■ **Dataset**:

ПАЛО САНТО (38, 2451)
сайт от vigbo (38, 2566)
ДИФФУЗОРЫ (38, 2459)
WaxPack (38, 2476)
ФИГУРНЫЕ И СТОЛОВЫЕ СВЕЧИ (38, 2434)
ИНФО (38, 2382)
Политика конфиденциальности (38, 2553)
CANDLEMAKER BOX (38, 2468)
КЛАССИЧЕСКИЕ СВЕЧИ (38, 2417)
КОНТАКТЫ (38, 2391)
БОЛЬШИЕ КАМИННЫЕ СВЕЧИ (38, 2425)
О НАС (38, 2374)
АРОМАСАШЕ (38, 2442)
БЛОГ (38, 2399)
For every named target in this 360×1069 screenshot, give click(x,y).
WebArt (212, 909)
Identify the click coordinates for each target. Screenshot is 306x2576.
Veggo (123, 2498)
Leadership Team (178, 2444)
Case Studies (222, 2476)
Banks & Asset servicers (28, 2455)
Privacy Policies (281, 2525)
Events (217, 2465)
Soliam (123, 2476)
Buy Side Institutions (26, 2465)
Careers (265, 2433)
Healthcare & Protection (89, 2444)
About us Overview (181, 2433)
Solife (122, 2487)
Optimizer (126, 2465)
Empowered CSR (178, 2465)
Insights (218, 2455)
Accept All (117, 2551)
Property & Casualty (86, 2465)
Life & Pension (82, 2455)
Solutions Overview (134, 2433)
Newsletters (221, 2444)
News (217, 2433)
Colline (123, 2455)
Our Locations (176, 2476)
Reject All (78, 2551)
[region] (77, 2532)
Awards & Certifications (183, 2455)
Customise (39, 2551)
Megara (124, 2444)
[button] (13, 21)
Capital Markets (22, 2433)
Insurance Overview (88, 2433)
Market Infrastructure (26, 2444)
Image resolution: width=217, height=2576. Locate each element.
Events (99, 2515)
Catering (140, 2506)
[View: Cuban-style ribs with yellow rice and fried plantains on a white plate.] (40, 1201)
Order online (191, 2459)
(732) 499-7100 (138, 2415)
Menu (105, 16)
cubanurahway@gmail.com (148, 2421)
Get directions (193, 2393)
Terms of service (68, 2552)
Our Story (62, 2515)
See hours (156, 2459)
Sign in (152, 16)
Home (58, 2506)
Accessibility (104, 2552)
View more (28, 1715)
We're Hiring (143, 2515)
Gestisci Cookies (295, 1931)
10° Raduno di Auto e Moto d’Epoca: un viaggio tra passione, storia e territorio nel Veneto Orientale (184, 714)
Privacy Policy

■ **What to work on**: Exactly as written, reproduce the lines of the data above from the first line through the line where "БЛОГ (38, 2399)" appears.

■ **Output of the task**:
ПАЛО САНТО (38, 2451)
сайт от vigbo (38, 2566)
ДИФФУЗОРЫ (38, 2459)
WaxPack (38, 2476)
ФИГУРНЫЕ И СТОЛОВЫЕ СВЕЧИ (38, 2434)
ИНФО (38, 2382)
Политика конфиденциальности (38, 2553)
CANDLEMAKER BOX (38, 2468)
КЛАССИЧЕСКИЕ СВЕЧИ (38, 2417)
КОНТАКТЫ (38, 2391)
БОЛЬШИЕ КАМИННЫЕ СВЕЧИ (38, 2425)
О НАС (38, 2374)
АРОМАСАШЕ (38, 2442)
БЛОГ (38, 2399)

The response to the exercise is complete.